El Renacimiento acabaría agotando, de tanto que duró -casi ciento cincuenta años-, las elusivas necesidades sensuales tan expresivas de los hombres. Así que, después de la evanescencia tan imaginada -por lo tanto no real- de las manifestaciones amorosas de aquellas sutiles formas renacentistas, el Barroco vino a transformar radicalmente el gesto, la mirada y toda forma de expresar, armoniosamente, un deseo sexual tan humano. Surgiría entonces una natural manera de componer imágenes, algo que, representando lo mismo -el deseo sensual más humano-, hiciera del Barroco la reivindicación de una realidad mucho más natural -un naturalismo expresivo- para transmitir sensaciones más cercanas, más realistas o más naturales en la manera de entender una escena erótica tan íntima. El Barroco empezaría siendo así el transgresor de las formas renacentistas, esas que endulzaban tanto la expresión sensual de las manifestaciones eróticas humanas.

Uno de los pintores barrocos que más se rebelase contra ese naturalismo tan realista, lo fue el pintor holandés Adriaen van der Werff (1659-1722). Como buen creador compositivo, extraordinario dibujante y sensible artista -escultor y arquitecto además-, Werff participaría del final de aquel Barroco tan expresivo de emociones humanas tan realistas. Pero él, un pintor holandés que conocía la adscripción estilística tan naturalista del Barroco de su país, se atrevería, en el año 1690, a componer una escena amorosa que para nada suponía una representación fiel a la transparencia sensual de sus colegas holandeses. En su obra de Arte Pastores amorosos describe Werff una escena pastoril clásica de dos jóvenes amantes enamorados. Representaba una de esas escenas bucólicas narradas hacía más de un siglo por los poetas líricos renacentistas, esos mismos que buscaban entonces la belleza perdida más emotiva entre las rimas octosílabas carentes, sin embargo, de una ferviente sensualidad muy explicitada.
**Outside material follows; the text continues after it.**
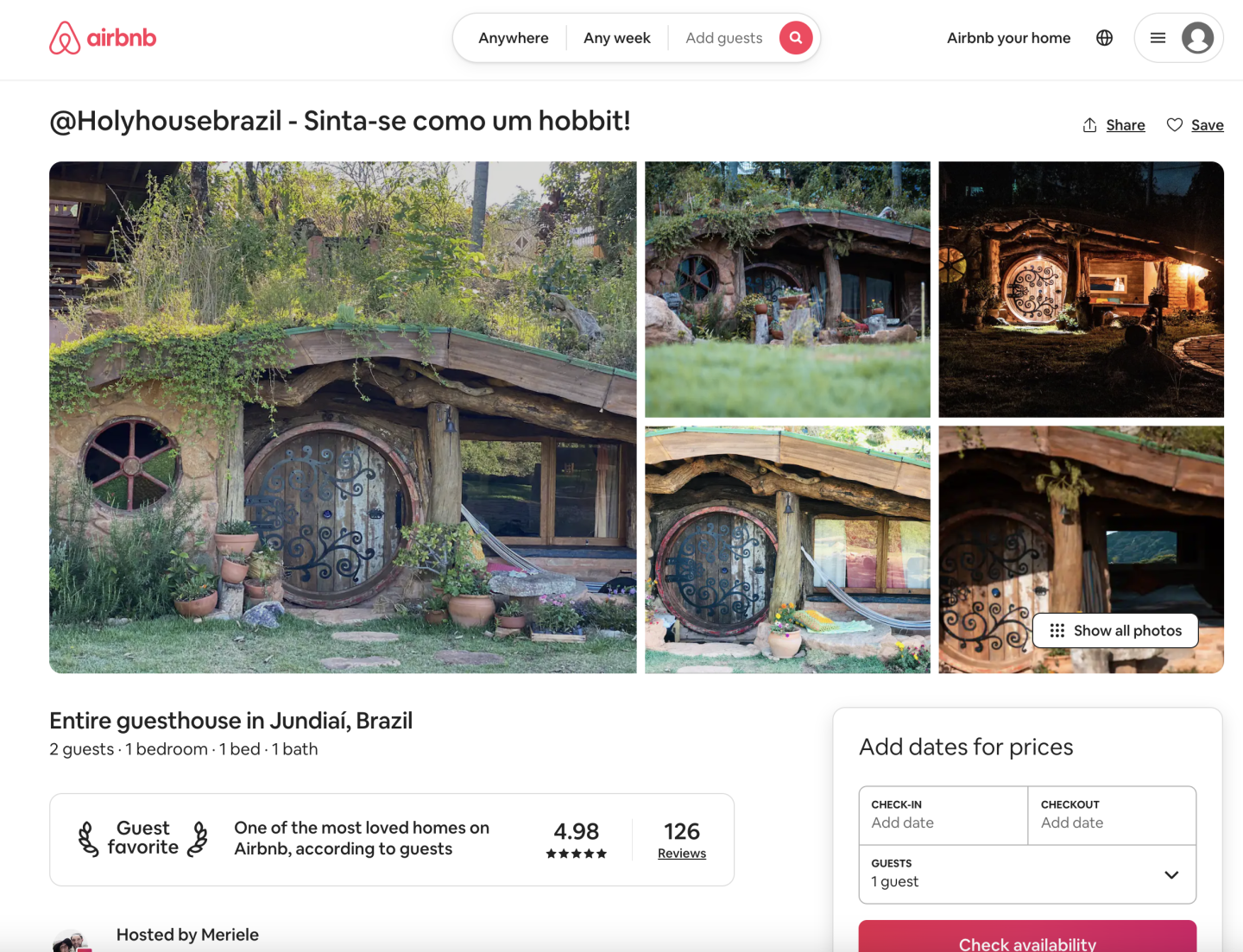Open the Check-in date field
Image resolution: width=1243 pixels, height=952 pixels.
click(x=943, y=815)
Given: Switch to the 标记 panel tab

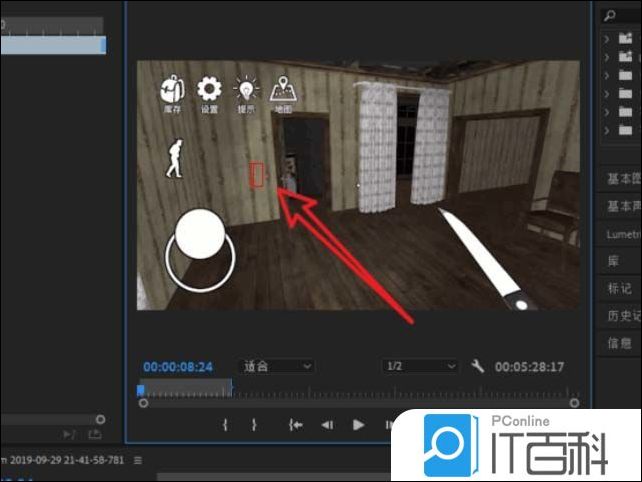Looking at the screenshot, I should click(620, 288).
¿Qué hay en la obra de Werff que exprese claramente una ferviente sensualidad arrolladora? Porque su pintura evoca el amor más platónico, el menos naturalista, el menos sensual. Pero lo hace con tal artificio magistral, que nada de lo que compone en su pintura es antinatural a los ojos de quienes lo vean: los gestos son realistas, como lo puedan ser los más humanos; las formas, tan clásicas como perfiladas con una total verosimilitud.  ¿Es que no puede ser una reacción amorosa platónica algo tan natural o realista como lo que el pintor compuso en su obra barroca? Ahora, salvo en los personajes desdibujados del fondo, nada figura en el lienzo que represente el eros realista más transgresor. El pintor quiere hacernos ver además cierto sentido satírico en la escena, inspirado por el busto clásico con la figura atrevida de un sátiro griego. El ambiente oscurecido propiciaría al encantamiento sugestivo de lo más sensual o arrebatador eróticamente. Pero, la escena coral -no es solo una pareja, sino varios personajes al fondo- despejará las dudas de un hipotético asalto sexual nocturno y alevoso, algo que, de no existir esos personajes del fondo, cabría poder pensar. Pero, a pesar de su expresiva mano izquierda, la joven no está ahora deseando más que expresar un deseo sensual con el pudor adecuado a un sentido tan sublime como platónico.  El mismo sentido amoroso sublime que el creador holandés supo plasmar en su obra, a pesar de las críticas injustas que su alarde artístico pseudo-barroco llevase siglos después, cuando el mundo opinase que el sentimiento poético renacentista, tan alejado de la realidad, tuviese ya su momento artístico, algo totalmente superado. Y que el naturalismo estético clásico, que tanto lograse el Arte barroco holandés expresar, nunca debería de haberse malogrado con obras como la de Werff, unas creaciones artísticas tan distantes y alejadas a ese negado deseo barroco, algo aquello más propio del Renacimiento, ese que explicaba sutilmente aquello de:  tan solo palidecer...

(Óleo barroco del pintor holandés Adriaen van der Werff, Pastores amorosos, 1690, Staatliche Museen, Berlín, Alemania.)